__The problem__
In the weekend post below, swap "miso soup" for "ramen" and write out everything from "For the most" down to "a beef recipe.".

__Reading passage__
————————
For the most part, this past weekend was a good one. Mom stayed overnight by herself at her place and will officially move back home this coming weekend. An elderly lady with health problems, who she met at the ALF, is going to stay with her. Neither of them can live alone and neither can afford a paid companion, so it sounds like an ideal situation all around. I'm keeping my fingers crossed that it works and Mom doesn't end up panicked like she did last time she tried to live at home. Hubby and I got some chores done, found a really good (and cheap) Asian cookbook, and went to the local Asian market for some ingredients. We had a yummy dinner of miso soup, tamago, and chicken on Sunday. Tonight we're trying out a beef recipe.
————————
__Raw data__

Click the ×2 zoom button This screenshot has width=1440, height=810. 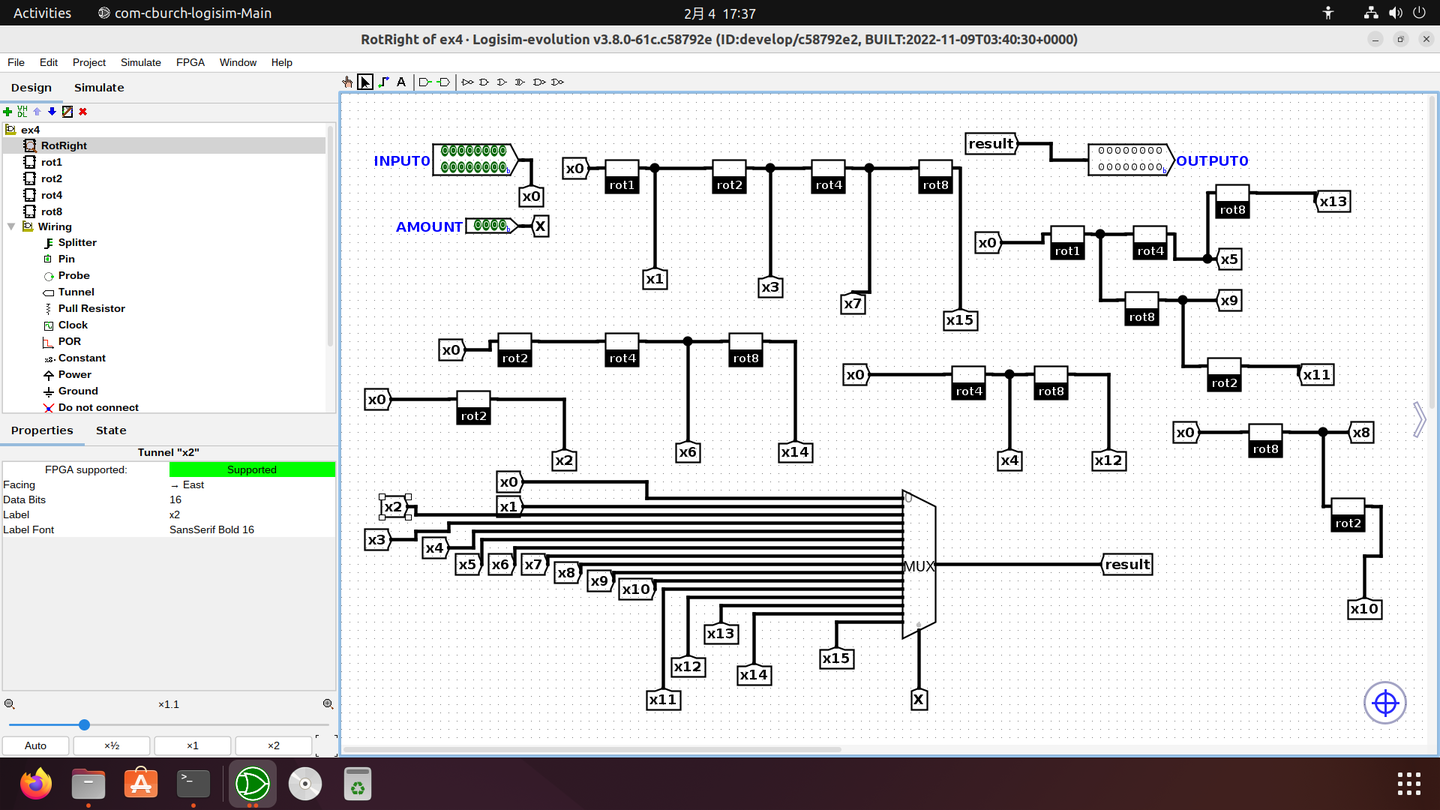pyautogui.click(x=272, y=745)
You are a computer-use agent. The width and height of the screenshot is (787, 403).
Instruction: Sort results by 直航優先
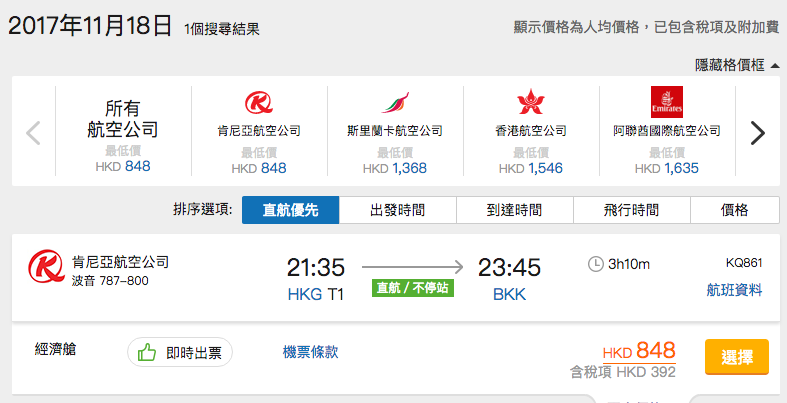(x=291, y=210)
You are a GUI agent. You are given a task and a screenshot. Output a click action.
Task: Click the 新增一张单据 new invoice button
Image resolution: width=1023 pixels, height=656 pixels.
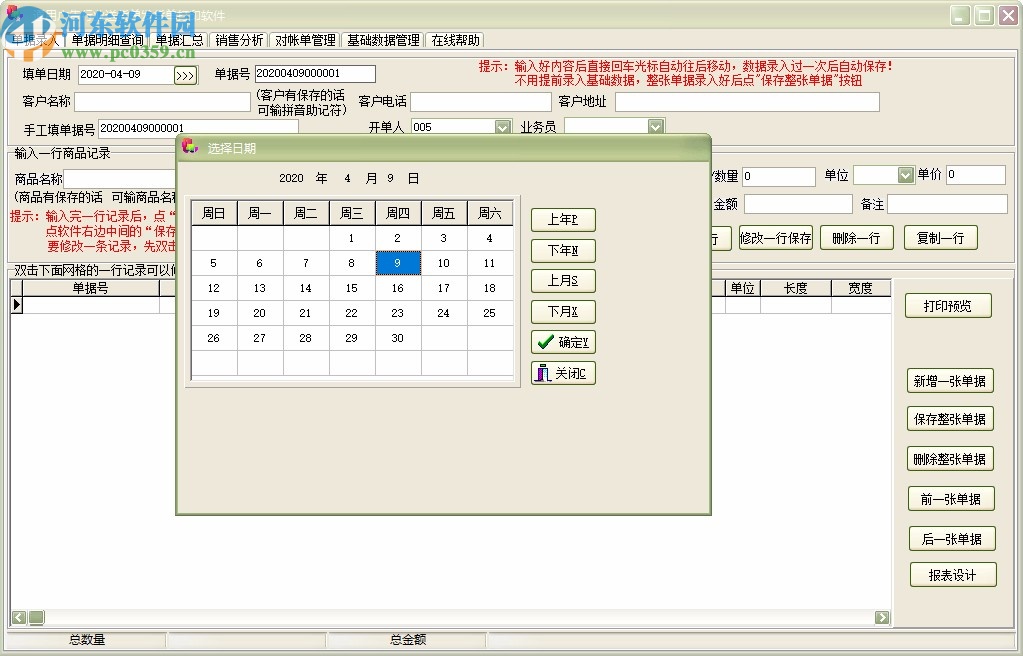[949, 379]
————————
__Task output__
For the most part, this past weekend was a good one. Mom stayed overnight by herself at her place and will officially move back home this coming weekend. An elderly lady with health problems, who she met at the ALF, is going to stay with her. Neither of them can live alone and neither can afford a paid companion, so it sounds like an ideal situation all around. I'm keeping my fingers crossed that it works and Mom doesn't end up panicked like she did last time she tried to live at home. Hubby and I got some chores done, found a really good (and cheap) Asian cookbook, and went to the local Asian market for some ingredients. We had a yummy dinner of ramen, tamago, and chicken on Sunday. Tonight we're trying out a beef recipe.